The Repair and Leasing Scheme (RLS) was initially piloted in Carlow and Waterford and the pilot has been rolled out nationally since 23 February 2017. The scheme is one of a suite of measures available to local authorities to bring vacant properties back into use. Since the national roll out, my Department has been working intensively with local authorities and Approved Housing Bodies (AHBs) to develop and implement the scheme. There have been a number of national and local press advertising initiatives, as well as targeted online promotion, in an effort to ensure that property owners who can benefit from the scheme are aware of the benefits.

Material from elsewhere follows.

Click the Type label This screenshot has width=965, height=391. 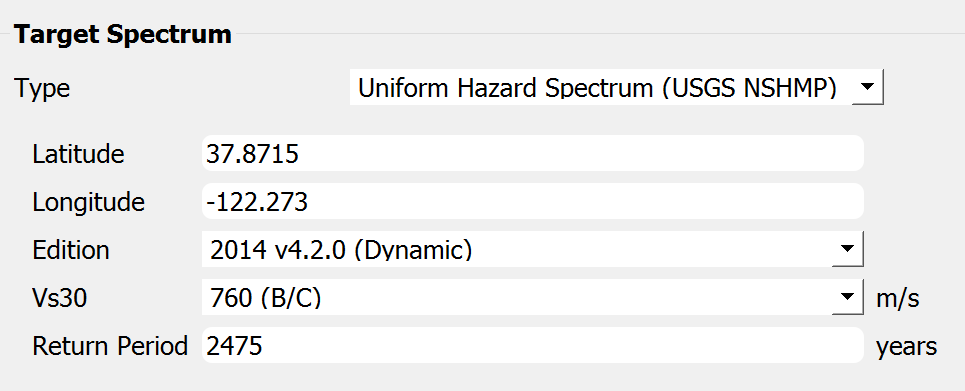pyautogui.click(x=42, y=89)
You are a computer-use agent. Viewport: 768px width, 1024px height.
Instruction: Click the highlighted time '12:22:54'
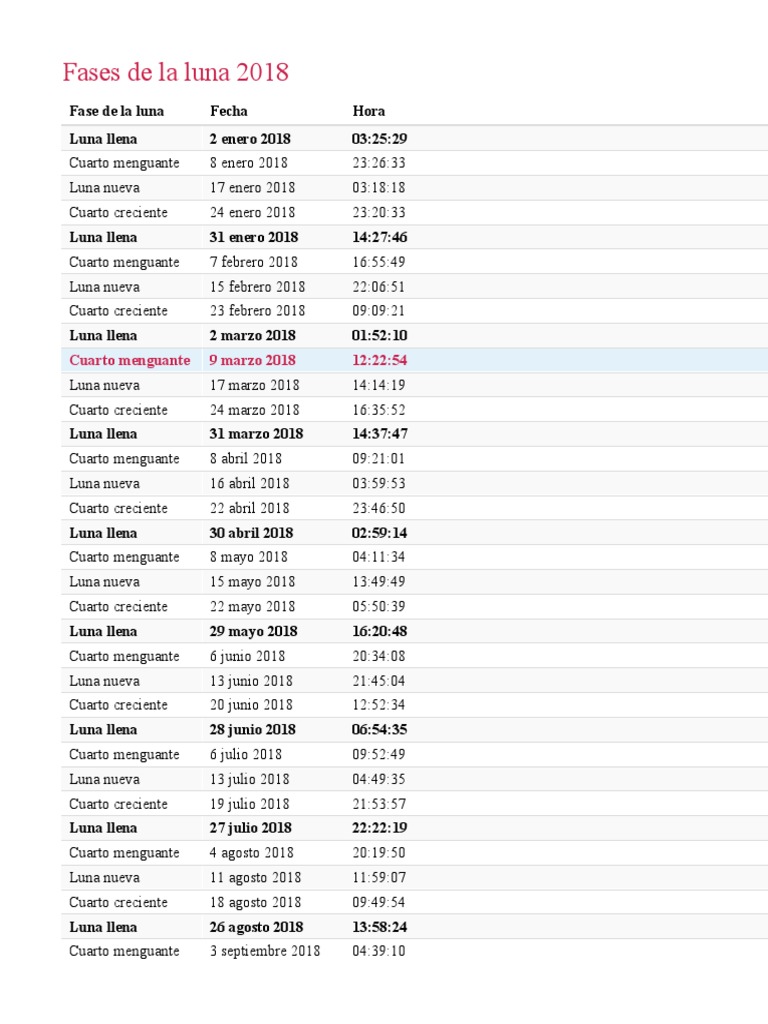point(380,360)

I can confirm that at the end of 2017, applications in respect of a total of 820 houses had been received by local authorities nationwide. A total of 41 applications have been received across the four Dublin local authorities, with 26 of these properties being deemed suitable for social housing, and 7 unsuitable, following an initial evaluation. A Lease Agreement has been signed in respect of 1 property, which has now been tenanted. A detailed breakdown of the RLS data up to end Q4 2017 is available on my Department’s website at the following link:
The nature of the RLS means that the period leading up to the signing of contracts – sourcing and inspecting the properties, and negotiation with owners - is the slowest part of the process. All local authorities are active in sourcing and identifying potential properties and it is expected that significant numbers of contracts will be entered into once that process is complete. Once contracts are signed, delivery is estimated at between 2 and 6 months, a fraction of the time involved for a capital acquisition or build project.
Feedback from local authorities indicates that, in many cases, properties requiring extensive repair work, and therefore not suitable for the RLS, have been secured under the Buy and Renew Scheme which facilitates local authorities or AHBs to purchase vacant properties for social housing use. In addition, anecdotal evidence suggests that the levels of vacancy recorded as part of Census 2016 have significantly reduced in the interim, particularly in urban areas like Dublin where many previously vacant homes have since been occupied.
It is clear from end 2017 output, that RLS has not yet delivered the level of new social housing homes envisaged. I have reviewed the operation of the scheme, as part of the review of Rebuilding Ireland, and I have concluded that the scheme has significant potential but there are areas where it can be improved to make it more attractive and effective. At the Housing Summit held on 22 January 2018, local authority Chief Executives were advised that, from 1 February 2018, a number of key changes were being made to the scheme. These include:
- a reduction in the minimum lease term required from 10 to 5 years;
- increasing the proportion of market rent available to property owners where they take on more responsibilities under the tenancy, meaning that up to 92% of market rent will be available; and
- provision of additional funding for property owners, over and above the current €40,000 limit, where the dwelling is a bedsit type dwelling being brought into compliance with the Standards for Rented Houses Regulations and made available for social housing.
I am making €32 million available for the scheme in 2018 and I expect local authorities and AHBs to continue to implement the scheme locally and to achieve the target of 800 new properties this year.